Tuesday 01 November 2016


The British Council and Department for International Development (DFID) are pleased to announce the first two partnerships supporting the transformation of overseas higher education, under the Strategic Partnerships for Higher Education Innovation and Reform (SPHEIR)

The two initial partnerships will focus on healthcare provision in Somaliland, and education provision in Jordan and Lebanon for Syrian refugees.  The partnerships will begin delivering their projects in early 2017. The projects will bring together knowledge and expertise from King’s College London as well as organisations from the UK, Germany, Somaliland, Lebanon and Jordan.

These two projects are the first to be supported by SPHEIR, a new initiative funded by the DFID and managed by the British Council, Universities UK and PwC. 

Prepared for Practice project aims to improve the effectiveness of the health workforce in Somaliland, where just 197 doctors, 1,256 nurses and 344 midwives serve a population of 3.5 million. The project will help to build the capacity of Higher Education (HE) institutions to produce healthcare graduates with the necessary knowledge, skills and behaviours to enter practice at an effective level.

The Partnership for Digital Learning and Increased Access (PADILEIA) will focus on the higher education needs of young people displaced by the Syrian crisis in Jordan and Lebanon. 

The projects, led by King’s College London and expected to last five years, will provide blended academic programmes, including Massive Online Open Courses (MOOCs), targeted online learning, and classroom-based learning to displaced students. It aims to support young displaced Syrians to integrate into the local workforce and, in the future, help to rebuild the post-conflict Syria.

The Secretary of State for International Development, Priti Patel, said: “No country can ever build a brighter future for itself without a properly trained and skilled workforce. As a globally engaged, outward looking nation I am proud that Britain is at the forefront of bringing quality education to the world’s poorest people.

“Supporting our internationally acclaimed universities to share their expertise across the developing world, we can ensure young people have the skills to lift themselves out of poverty and develop a more prosperous, stable future for everyone. This is not only the right thing to do, it is firmly in the UK’s interest.”

Sir Ciaran Devane, Chief Executive, British Council said: “If you can promote the interchange of knowledge of ideas and discoveries, then you create a basis of friendly knowledge and understanding between people. So not only is SPHEIR great in itself because of what it does for development, but it is part of what will make this world a better, a safer, and a more prosperous place for all of us.” 
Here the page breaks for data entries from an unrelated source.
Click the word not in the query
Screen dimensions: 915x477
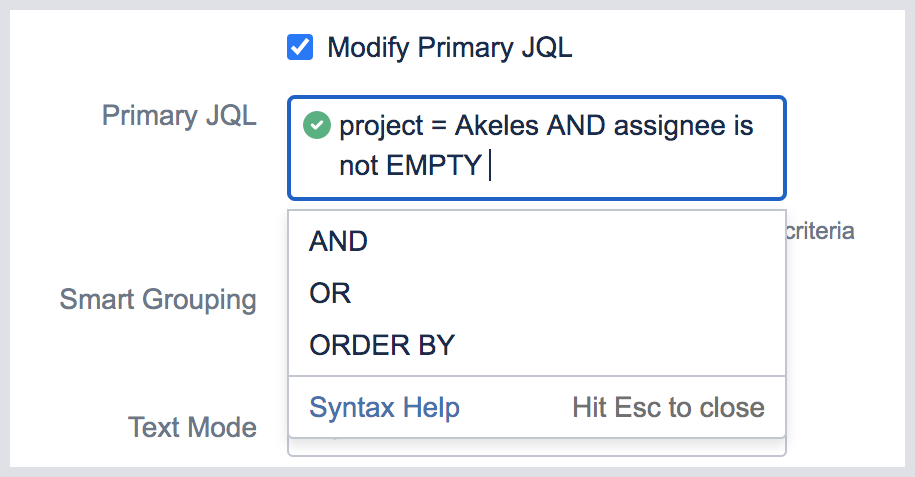(x=358, y=165)
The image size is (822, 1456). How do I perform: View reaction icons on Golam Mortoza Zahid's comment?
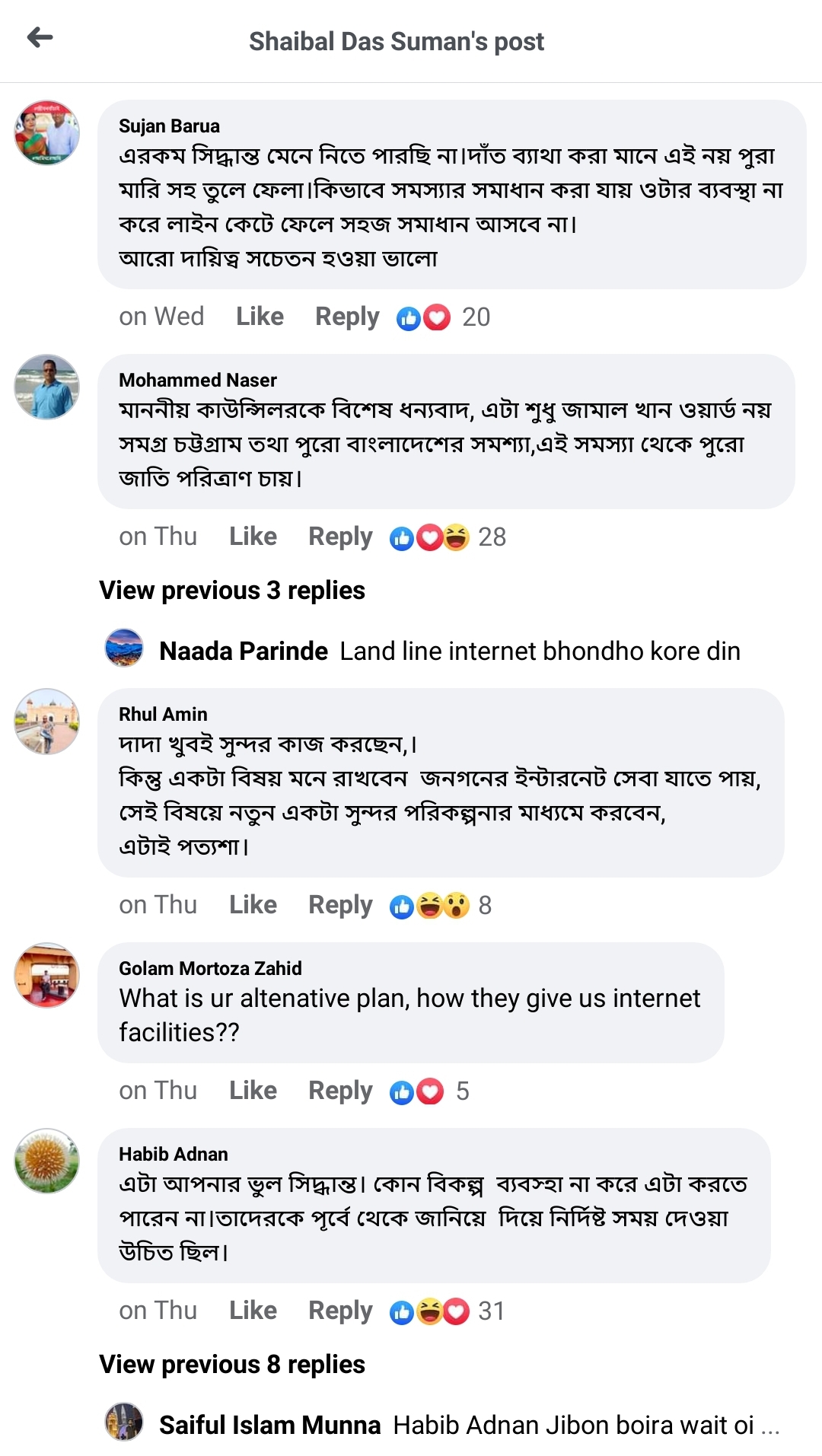click(x=416, y=1091)
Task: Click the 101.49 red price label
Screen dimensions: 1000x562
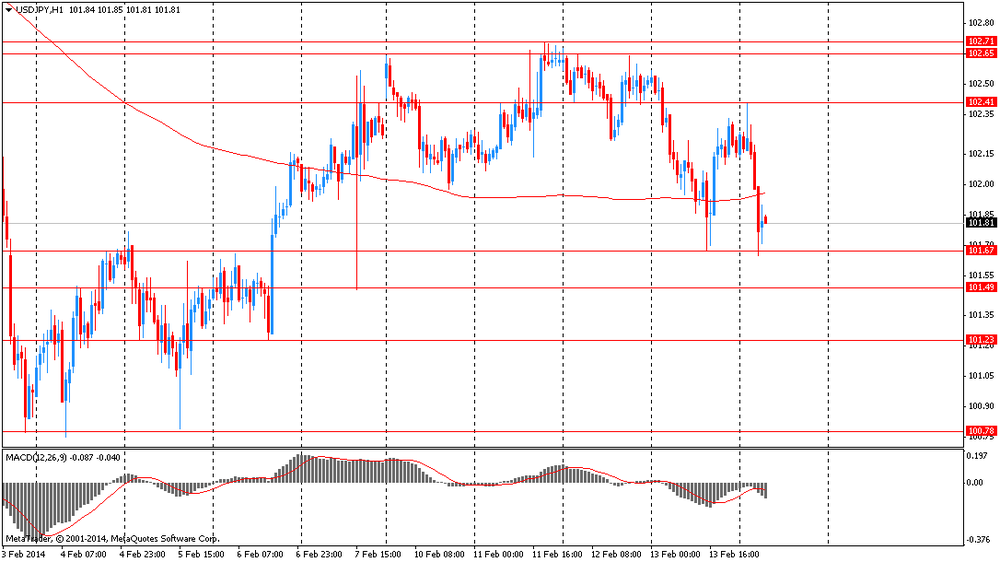Action: pyautogui.click(x=980, y=287)
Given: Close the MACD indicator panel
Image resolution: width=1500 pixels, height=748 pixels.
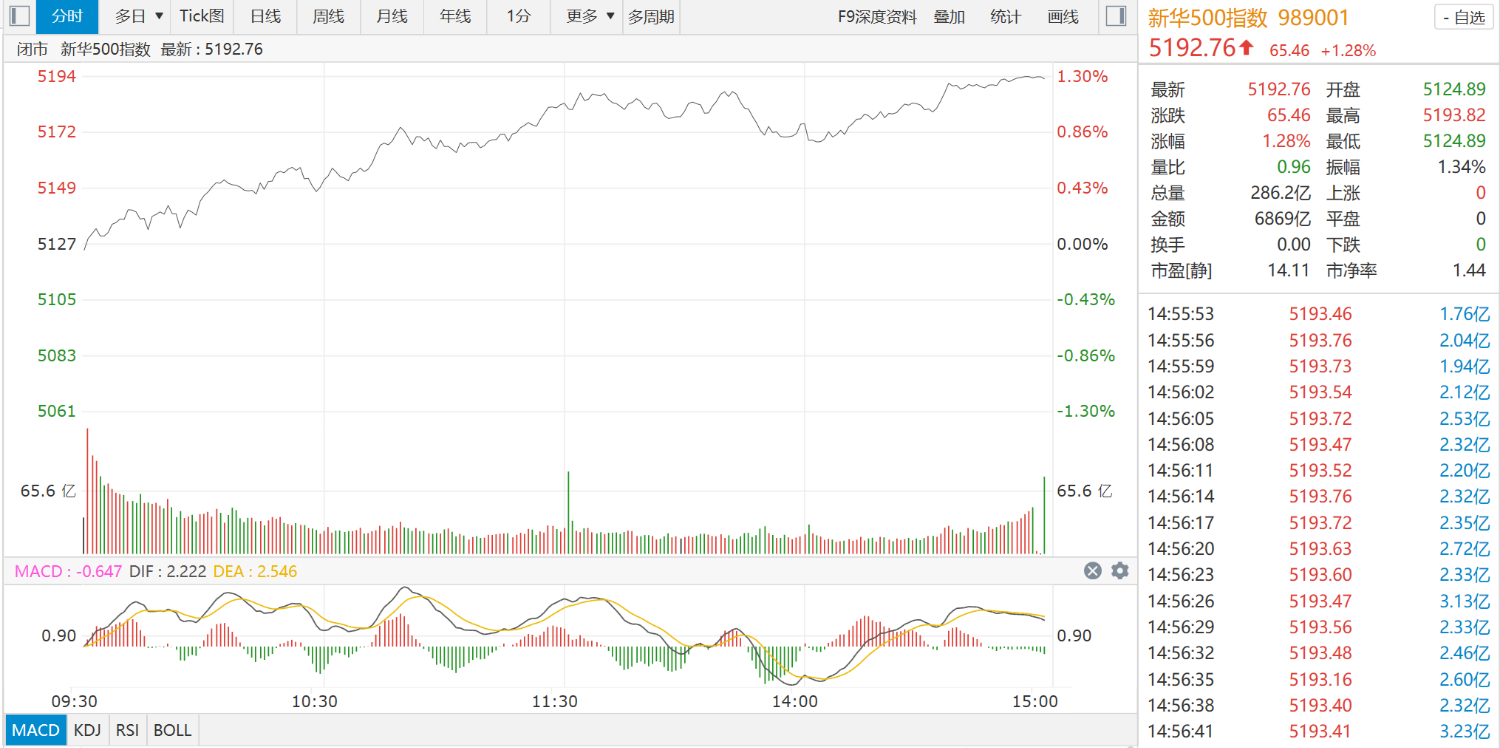Looking at the screenshot, I should point(1093,571).
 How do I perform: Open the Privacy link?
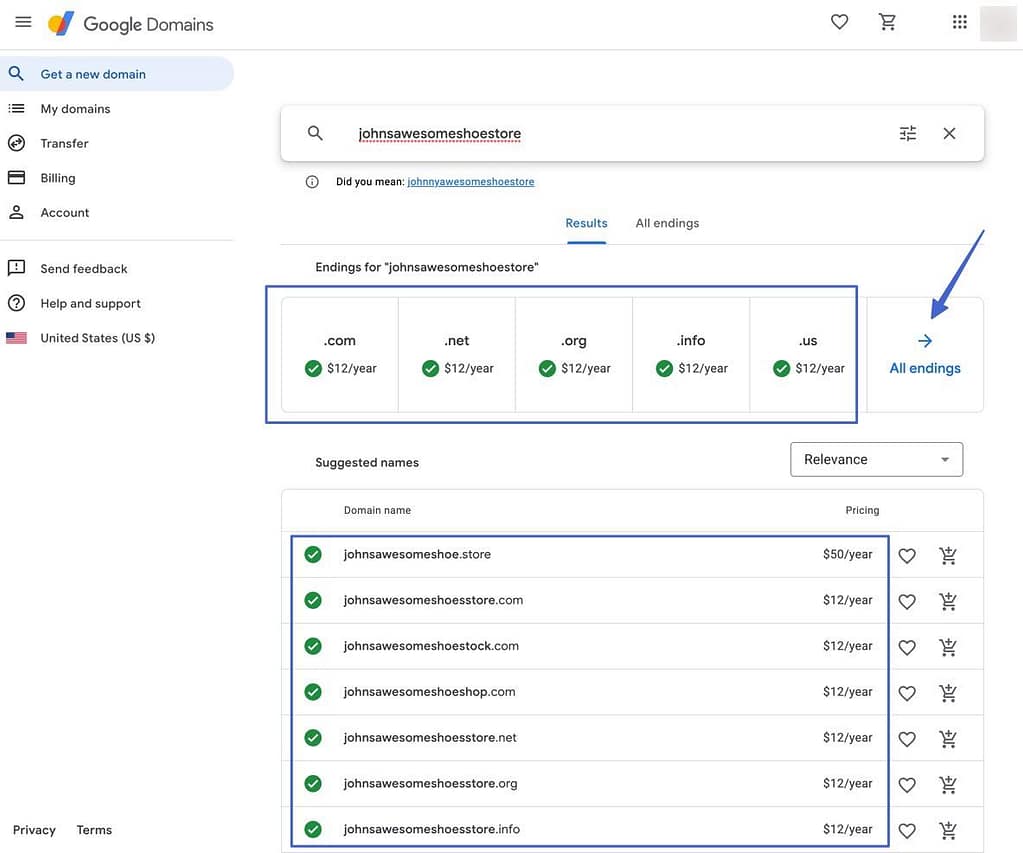point(34,830)
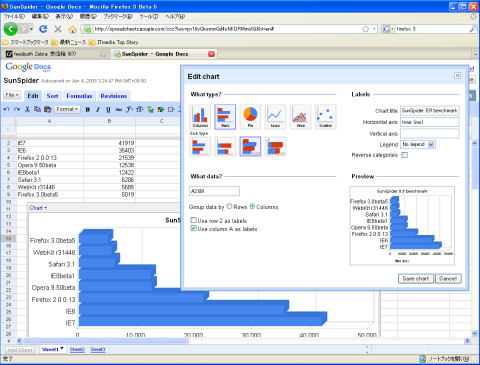Pick the Area chart type icon

[x=301, y=117]
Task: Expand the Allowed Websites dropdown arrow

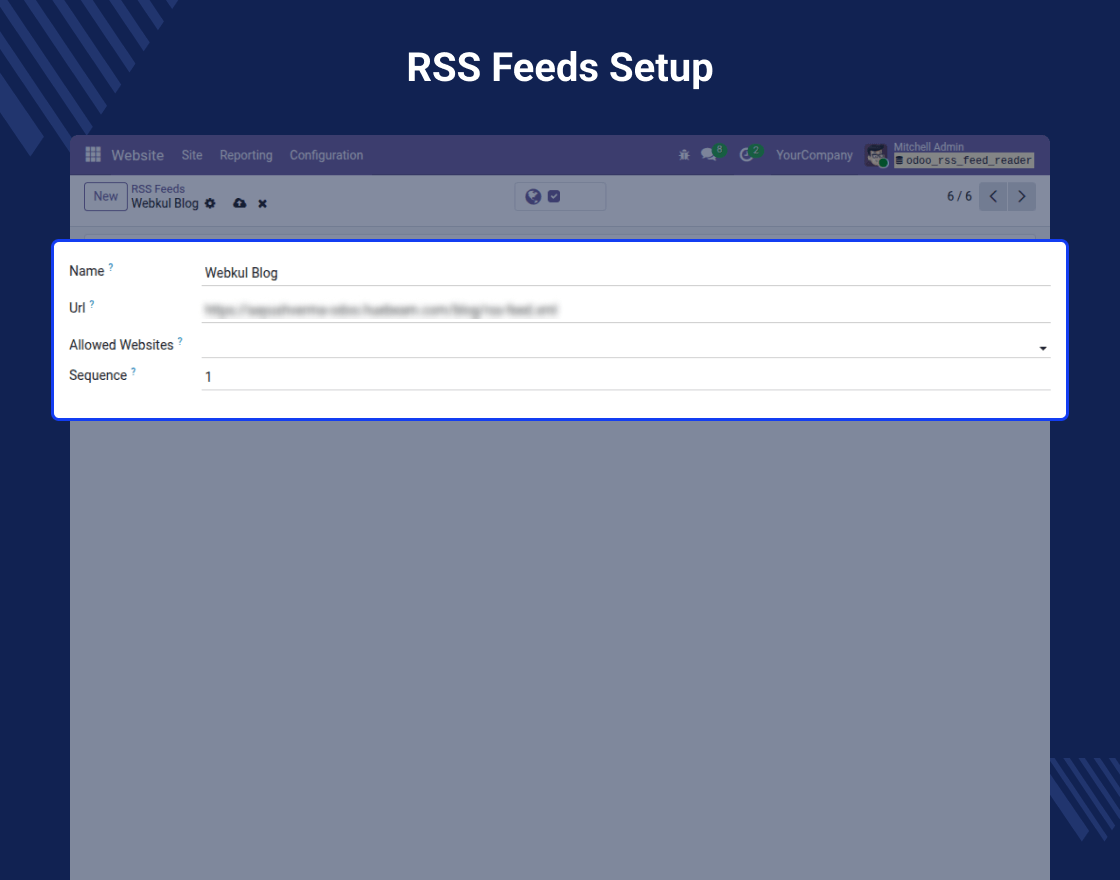Action: click(x=1042, y=348)
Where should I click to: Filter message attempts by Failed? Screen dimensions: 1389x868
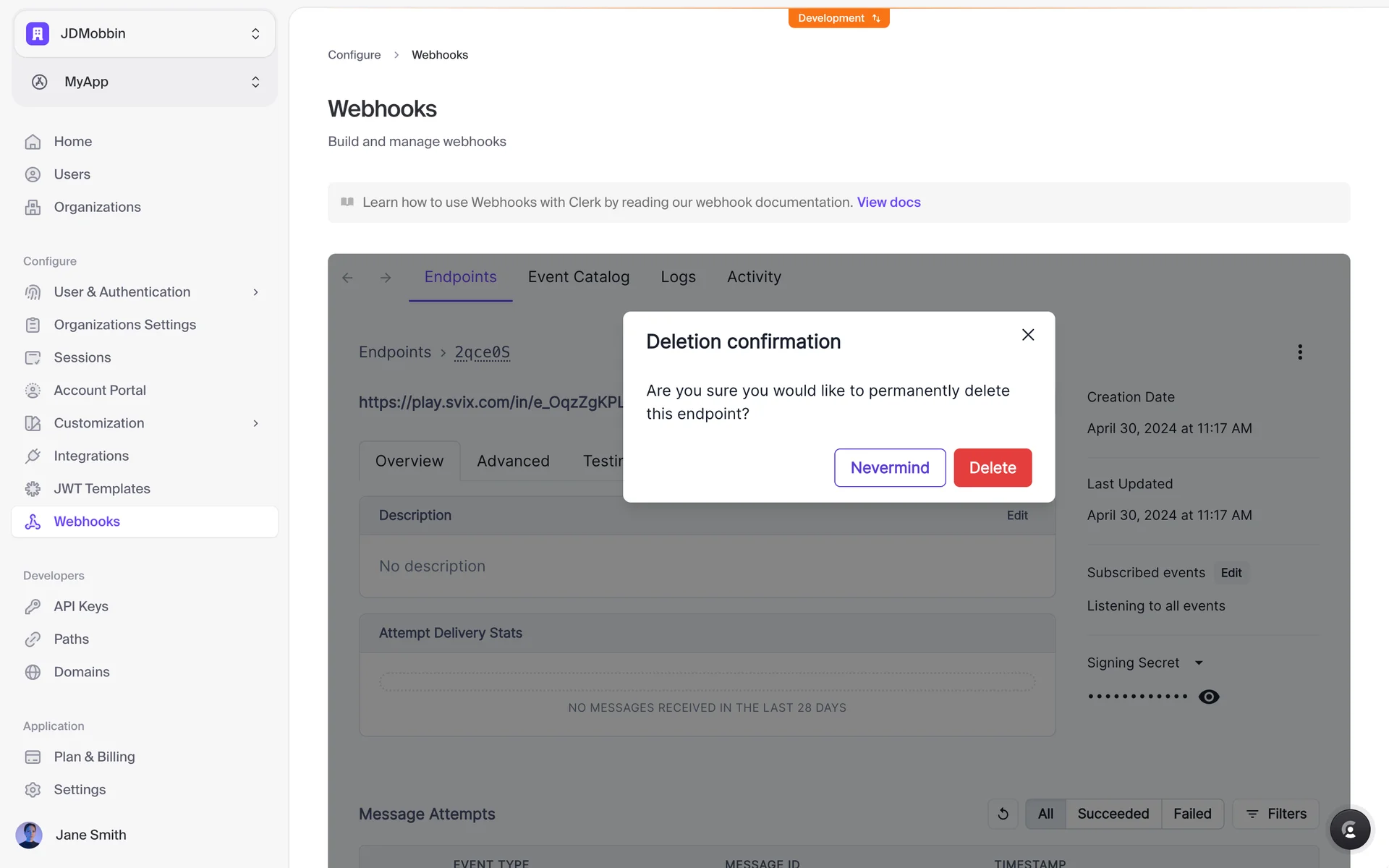tap(1192, 814)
The next call for partnership proposals is now open until 20 February 2017.


Notes to Editor

SPHEIR is a DFID funded programme to support higher education transformation in lower income countries in Sub-Saharan Africa, Asia and the Middle East.

The programme aims to deliver systemic and sustainable change within higher education systems, enabling them to meet labour market needs and generate employable, entrepreneurial graduates.

For more information, please contact nicola.norton@britishcouncil.org

About the British Council

The British Council is the UK’s international organisation for cultural relations and educational opportunities. We create friendly knowledge and understanding between the people of the UK and other countries. Using the UK’s cultural resources we make a positive contribution to the countries we work with – changing lives by creating opportunities, building connections and engendering trust.

We work with over 100 countries across the world in the fields of arts and culture, English language, education and civil society. Each year we reach over 20 million people face-to-face and more than 500 million people online, via broadcasts and publications.

Founded in 1934, we are a UK charity governed by Royal Charter and a UK public body. The majority of our income is raised delivering a range of projects and contracts in English teaching and examinations, education and development contracts and from partnerships with public and private organisations. Eighteen per cent of our funding is received from the UK government.